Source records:
◇ ◇ ◇ ◇
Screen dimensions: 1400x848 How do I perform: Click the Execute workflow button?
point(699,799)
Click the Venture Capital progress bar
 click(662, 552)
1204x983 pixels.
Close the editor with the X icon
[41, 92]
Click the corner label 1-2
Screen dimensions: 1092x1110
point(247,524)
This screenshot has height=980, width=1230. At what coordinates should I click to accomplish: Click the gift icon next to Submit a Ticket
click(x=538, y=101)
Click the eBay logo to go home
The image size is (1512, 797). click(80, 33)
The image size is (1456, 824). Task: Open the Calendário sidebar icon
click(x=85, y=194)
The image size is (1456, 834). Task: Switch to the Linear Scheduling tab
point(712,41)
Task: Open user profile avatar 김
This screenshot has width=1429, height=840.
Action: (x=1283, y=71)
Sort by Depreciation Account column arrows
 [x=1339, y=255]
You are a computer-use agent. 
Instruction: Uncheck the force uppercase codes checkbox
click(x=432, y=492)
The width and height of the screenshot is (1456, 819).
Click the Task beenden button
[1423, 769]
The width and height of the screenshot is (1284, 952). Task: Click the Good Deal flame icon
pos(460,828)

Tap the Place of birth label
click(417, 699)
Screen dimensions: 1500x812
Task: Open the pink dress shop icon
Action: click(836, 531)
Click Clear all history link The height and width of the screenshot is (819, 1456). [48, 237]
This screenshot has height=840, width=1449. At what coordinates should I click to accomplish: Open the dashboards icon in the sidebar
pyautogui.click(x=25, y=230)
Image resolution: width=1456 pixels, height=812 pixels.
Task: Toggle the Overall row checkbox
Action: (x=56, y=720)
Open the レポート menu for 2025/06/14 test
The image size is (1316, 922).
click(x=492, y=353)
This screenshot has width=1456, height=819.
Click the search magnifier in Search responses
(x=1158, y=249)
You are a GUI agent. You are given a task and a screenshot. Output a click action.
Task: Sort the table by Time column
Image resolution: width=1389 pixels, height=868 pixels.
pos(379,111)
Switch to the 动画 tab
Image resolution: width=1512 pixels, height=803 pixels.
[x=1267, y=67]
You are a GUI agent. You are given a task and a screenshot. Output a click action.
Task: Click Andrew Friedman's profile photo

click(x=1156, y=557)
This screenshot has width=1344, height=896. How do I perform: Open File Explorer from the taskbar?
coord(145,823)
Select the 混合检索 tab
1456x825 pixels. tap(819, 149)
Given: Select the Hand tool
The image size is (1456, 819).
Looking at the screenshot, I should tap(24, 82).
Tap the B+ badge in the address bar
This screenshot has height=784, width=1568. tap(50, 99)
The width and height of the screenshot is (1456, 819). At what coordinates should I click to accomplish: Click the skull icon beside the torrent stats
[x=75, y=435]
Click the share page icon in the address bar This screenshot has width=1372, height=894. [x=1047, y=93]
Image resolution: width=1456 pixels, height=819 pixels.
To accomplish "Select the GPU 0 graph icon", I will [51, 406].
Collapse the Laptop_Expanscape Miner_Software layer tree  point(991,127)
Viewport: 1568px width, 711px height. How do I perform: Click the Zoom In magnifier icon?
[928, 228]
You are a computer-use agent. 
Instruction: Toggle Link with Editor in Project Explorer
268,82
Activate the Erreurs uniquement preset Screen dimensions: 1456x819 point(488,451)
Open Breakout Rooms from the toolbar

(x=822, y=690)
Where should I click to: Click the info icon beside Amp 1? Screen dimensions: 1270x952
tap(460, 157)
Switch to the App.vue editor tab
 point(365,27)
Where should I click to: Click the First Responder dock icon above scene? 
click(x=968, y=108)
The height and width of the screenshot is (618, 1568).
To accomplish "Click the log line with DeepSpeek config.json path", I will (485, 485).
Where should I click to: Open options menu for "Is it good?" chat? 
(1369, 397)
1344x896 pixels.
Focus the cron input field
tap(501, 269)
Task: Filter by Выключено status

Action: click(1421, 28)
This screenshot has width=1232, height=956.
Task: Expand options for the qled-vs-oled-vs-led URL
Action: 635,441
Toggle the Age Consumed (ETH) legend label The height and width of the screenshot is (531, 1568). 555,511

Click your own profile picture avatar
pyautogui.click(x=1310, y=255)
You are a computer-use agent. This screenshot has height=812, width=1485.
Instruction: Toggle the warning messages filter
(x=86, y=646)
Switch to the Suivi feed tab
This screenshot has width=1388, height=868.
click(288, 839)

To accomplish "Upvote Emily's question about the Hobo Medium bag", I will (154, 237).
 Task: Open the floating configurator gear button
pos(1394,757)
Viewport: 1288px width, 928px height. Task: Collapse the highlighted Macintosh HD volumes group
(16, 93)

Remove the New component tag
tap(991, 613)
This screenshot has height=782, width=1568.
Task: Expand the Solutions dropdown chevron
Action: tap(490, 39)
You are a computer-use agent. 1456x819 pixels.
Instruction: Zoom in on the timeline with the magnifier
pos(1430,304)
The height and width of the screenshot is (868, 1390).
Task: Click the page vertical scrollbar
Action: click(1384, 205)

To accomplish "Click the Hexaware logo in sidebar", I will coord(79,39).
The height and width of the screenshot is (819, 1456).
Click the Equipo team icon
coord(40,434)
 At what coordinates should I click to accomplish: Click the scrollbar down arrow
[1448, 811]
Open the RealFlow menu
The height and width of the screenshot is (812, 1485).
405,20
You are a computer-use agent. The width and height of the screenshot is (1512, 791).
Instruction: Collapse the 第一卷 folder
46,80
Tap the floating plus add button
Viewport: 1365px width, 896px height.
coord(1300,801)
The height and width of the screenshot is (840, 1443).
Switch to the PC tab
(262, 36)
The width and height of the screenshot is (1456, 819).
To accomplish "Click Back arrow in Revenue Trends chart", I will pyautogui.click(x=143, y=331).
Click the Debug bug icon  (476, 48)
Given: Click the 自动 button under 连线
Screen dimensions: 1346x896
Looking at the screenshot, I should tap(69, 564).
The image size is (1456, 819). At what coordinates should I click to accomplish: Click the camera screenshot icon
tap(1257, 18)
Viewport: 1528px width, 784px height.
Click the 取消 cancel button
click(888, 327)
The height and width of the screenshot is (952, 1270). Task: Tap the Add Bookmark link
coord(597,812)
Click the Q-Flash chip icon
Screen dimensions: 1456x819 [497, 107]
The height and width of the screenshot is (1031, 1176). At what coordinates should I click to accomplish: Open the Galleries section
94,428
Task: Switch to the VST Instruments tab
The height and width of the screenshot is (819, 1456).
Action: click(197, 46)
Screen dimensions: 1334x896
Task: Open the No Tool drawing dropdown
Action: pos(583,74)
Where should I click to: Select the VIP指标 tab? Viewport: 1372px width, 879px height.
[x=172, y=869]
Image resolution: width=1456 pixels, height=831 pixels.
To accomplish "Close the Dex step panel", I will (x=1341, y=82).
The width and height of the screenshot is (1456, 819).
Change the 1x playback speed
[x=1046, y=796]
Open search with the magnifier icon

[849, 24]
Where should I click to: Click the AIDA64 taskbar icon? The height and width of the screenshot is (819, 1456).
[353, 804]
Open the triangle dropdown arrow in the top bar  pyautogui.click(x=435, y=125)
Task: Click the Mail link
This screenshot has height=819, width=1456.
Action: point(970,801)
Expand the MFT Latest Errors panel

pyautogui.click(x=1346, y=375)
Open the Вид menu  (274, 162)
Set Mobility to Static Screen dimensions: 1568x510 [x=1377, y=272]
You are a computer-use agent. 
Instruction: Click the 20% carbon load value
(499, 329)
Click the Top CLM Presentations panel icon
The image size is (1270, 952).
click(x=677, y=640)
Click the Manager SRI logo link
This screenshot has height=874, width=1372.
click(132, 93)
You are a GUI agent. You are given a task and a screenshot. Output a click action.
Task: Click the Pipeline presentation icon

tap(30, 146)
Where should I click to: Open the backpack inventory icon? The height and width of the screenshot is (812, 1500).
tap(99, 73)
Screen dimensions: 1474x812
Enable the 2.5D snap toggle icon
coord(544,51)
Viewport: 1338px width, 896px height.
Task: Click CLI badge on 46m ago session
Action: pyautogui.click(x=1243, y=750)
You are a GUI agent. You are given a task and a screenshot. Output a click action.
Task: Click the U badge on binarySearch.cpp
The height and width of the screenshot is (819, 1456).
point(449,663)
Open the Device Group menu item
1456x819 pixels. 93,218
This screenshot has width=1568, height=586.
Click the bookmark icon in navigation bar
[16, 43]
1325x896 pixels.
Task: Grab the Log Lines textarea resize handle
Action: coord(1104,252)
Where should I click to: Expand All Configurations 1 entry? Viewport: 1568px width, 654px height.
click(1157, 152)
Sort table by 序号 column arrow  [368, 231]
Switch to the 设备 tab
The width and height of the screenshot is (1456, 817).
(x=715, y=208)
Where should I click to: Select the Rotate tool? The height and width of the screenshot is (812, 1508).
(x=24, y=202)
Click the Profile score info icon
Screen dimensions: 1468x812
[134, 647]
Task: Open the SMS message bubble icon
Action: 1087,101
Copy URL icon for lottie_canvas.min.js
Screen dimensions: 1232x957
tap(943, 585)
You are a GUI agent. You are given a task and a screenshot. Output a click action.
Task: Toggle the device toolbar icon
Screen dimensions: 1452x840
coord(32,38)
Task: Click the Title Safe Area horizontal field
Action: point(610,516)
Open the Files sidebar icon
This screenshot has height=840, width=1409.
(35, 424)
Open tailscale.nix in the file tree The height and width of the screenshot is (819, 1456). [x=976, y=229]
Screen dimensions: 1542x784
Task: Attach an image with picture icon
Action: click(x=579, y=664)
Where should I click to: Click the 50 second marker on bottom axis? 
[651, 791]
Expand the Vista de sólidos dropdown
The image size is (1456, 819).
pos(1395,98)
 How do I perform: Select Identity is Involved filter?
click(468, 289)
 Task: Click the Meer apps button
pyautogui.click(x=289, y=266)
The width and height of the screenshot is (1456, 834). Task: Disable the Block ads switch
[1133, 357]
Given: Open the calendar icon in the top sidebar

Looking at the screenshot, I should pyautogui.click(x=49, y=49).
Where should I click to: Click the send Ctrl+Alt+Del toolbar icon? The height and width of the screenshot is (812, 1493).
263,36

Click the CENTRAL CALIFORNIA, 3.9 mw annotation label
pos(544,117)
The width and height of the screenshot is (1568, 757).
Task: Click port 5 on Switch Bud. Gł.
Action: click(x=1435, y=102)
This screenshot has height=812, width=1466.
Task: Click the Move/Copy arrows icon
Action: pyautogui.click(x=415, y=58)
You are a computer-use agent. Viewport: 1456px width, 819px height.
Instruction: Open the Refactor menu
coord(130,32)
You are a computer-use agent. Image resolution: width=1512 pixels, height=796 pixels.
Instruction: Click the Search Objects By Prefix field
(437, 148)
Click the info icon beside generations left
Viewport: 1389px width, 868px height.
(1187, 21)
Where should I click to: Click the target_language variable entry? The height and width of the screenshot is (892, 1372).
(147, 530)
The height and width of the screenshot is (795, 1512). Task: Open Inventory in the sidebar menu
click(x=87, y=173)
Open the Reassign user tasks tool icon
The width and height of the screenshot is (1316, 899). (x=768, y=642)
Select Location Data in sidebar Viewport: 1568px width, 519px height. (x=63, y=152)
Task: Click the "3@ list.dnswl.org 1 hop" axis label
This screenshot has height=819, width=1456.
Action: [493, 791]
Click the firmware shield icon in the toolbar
◇ ◇ ◇ ◇
■ EXERCISE GOAL:
For the word "table", please count the lines in the data where it appears and respond with the number only.

■ REPLY TO THE TASK:
2